Once again, America finds herself in a position of relative weakness. But this time it’s with math. Once a math superpower, America has slipped to an alarming 39 on the latest PISA rankings, an OCED measure of scholastic ability of 15-year-old students in 70 countries and territories. “Wake Up America, China is eating our lunch!” Trump loves to tweet. When it comes to math, it’s not just China dining at America’s expense.
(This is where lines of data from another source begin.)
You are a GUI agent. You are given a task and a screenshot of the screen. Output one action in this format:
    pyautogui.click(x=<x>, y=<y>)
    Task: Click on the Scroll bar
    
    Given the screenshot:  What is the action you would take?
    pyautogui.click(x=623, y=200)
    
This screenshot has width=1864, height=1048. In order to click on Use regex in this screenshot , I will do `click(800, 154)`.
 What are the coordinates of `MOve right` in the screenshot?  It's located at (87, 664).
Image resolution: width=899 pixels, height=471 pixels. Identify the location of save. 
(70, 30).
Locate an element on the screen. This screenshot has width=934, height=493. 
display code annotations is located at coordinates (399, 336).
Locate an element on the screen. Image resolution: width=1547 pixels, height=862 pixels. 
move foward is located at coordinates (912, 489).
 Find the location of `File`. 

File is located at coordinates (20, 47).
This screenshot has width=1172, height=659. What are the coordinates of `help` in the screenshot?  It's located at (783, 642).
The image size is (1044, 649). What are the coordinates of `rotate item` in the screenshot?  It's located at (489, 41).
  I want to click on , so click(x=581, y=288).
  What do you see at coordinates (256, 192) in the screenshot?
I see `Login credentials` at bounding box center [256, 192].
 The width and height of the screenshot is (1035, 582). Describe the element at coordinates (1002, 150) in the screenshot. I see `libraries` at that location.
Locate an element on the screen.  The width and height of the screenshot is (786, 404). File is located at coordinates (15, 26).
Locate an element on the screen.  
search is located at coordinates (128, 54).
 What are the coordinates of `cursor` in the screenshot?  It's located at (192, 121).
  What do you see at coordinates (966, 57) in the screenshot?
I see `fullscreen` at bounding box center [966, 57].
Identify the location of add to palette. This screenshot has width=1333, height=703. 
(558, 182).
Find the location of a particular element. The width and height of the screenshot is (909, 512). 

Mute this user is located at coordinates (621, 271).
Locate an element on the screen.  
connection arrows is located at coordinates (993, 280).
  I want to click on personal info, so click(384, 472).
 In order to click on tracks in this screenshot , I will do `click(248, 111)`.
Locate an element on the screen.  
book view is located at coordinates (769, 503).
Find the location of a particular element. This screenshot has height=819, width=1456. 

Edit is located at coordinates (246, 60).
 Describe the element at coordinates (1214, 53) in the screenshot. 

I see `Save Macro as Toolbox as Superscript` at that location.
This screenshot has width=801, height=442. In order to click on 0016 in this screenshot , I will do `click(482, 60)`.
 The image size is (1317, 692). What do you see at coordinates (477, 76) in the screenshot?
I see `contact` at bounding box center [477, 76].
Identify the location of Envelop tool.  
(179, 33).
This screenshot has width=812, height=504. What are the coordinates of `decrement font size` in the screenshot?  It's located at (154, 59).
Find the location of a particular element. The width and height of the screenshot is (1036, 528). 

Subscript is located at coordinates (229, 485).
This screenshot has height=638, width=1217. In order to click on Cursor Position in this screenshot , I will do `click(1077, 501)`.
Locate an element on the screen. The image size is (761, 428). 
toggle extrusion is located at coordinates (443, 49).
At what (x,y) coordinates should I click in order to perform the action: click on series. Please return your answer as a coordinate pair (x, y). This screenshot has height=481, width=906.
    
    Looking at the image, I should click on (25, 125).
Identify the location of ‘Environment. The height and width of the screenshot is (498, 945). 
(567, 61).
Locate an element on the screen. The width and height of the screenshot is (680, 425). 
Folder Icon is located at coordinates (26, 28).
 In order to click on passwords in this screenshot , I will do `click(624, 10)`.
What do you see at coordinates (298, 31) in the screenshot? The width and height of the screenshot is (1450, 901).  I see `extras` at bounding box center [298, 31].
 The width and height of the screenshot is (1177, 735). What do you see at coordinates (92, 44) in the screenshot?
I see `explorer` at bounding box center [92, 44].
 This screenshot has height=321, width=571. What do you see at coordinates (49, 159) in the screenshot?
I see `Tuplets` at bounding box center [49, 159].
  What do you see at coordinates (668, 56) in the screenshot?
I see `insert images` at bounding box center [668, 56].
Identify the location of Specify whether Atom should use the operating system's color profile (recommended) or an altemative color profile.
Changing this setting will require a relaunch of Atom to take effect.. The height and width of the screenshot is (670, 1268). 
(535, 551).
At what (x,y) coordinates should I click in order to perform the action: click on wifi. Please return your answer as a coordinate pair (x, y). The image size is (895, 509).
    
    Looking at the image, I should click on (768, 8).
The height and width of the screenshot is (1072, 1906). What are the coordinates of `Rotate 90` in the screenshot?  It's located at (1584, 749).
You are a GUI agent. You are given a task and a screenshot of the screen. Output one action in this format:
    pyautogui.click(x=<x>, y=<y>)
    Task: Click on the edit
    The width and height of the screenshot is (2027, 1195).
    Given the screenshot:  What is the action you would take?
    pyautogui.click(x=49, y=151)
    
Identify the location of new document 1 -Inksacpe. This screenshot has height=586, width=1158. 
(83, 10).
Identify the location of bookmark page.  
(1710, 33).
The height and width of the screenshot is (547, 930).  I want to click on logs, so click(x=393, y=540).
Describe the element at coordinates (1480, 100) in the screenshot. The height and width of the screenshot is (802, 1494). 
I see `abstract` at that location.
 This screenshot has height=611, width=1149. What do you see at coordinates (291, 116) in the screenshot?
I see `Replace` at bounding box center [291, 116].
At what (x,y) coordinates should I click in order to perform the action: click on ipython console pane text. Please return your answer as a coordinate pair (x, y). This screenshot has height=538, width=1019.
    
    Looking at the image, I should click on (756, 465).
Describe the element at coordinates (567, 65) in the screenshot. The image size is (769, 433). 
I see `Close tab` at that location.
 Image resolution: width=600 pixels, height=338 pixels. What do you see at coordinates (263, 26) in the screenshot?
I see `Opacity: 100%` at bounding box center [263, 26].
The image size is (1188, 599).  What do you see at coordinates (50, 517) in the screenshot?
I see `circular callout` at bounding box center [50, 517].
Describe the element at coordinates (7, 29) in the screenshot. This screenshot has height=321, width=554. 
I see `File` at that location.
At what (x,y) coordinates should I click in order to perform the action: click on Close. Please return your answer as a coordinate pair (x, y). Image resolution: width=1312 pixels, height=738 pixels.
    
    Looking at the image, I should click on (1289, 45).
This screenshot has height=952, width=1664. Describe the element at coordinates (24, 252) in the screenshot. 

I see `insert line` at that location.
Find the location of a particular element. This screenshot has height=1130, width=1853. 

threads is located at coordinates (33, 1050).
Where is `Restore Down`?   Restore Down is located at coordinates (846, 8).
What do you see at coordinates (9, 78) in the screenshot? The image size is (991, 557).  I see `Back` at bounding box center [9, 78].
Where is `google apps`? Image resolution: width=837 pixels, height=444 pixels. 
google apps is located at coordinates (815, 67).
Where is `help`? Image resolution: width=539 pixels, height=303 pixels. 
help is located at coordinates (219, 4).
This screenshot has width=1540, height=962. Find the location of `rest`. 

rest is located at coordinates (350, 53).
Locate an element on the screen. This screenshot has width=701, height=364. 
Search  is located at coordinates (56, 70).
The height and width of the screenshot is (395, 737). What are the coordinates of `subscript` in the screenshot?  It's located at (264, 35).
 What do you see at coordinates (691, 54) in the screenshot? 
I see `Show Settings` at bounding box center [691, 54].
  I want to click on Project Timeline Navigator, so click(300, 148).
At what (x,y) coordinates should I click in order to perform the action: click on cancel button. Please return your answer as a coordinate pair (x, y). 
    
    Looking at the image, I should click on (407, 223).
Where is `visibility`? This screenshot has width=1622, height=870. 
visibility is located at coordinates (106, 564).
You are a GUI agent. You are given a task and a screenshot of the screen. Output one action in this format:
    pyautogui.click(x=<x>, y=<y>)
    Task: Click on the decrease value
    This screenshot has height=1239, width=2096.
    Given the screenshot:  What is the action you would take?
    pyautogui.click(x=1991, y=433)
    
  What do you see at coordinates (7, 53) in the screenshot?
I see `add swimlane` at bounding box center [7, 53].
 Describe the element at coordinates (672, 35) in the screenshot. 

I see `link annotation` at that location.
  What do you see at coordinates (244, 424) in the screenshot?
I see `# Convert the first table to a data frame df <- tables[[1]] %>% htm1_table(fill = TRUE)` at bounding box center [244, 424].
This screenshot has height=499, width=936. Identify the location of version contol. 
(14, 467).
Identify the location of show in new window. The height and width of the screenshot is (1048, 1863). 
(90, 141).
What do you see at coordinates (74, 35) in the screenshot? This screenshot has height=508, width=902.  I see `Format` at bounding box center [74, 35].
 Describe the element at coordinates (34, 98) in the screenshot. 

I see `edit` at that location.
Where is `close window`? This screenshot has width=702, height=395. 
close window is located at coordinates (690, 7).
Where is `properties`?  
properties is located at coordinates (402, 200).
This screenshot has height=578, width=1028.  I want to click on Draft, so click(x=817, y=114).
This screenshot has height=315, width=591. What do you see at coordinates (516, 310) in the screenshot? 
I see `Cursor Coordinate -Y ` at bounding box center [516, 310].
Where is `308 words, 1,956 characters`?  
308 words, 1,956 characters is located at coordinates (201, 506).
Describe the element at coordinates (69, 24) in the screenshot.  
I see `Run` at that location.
So is Singapore, Japan, South Korea, Switzerland, Estonia, Canada, Netherlands, Finland, Denmark, Slovenia, Belgium, Germany, Ireland, Poland, Norway, Austria, New Zealand, Vietnam, Australia, Sweden, Russia, France, United Kingdom, Portugal, Czech Republic, Italy, Iceland, Spain, Luxembourg, Latvia, Malta, Lithuania, Hungary, and Slovakia.
America faired better on the latest TIMSS rankings, a measure by the International Association for Evaluation of Educational Achievement (IEA) for math and science achievement of students in Grades 4 and 8. But it still didn’t make the top ten. Ahead of America are Singapore, Hong Kong, South Korea, Taiwan, Japan, Russia, Norway, Ireland, Belgium, Kazakhstan, and Portugal.
How has it come to this? More importantly, what can be done about it?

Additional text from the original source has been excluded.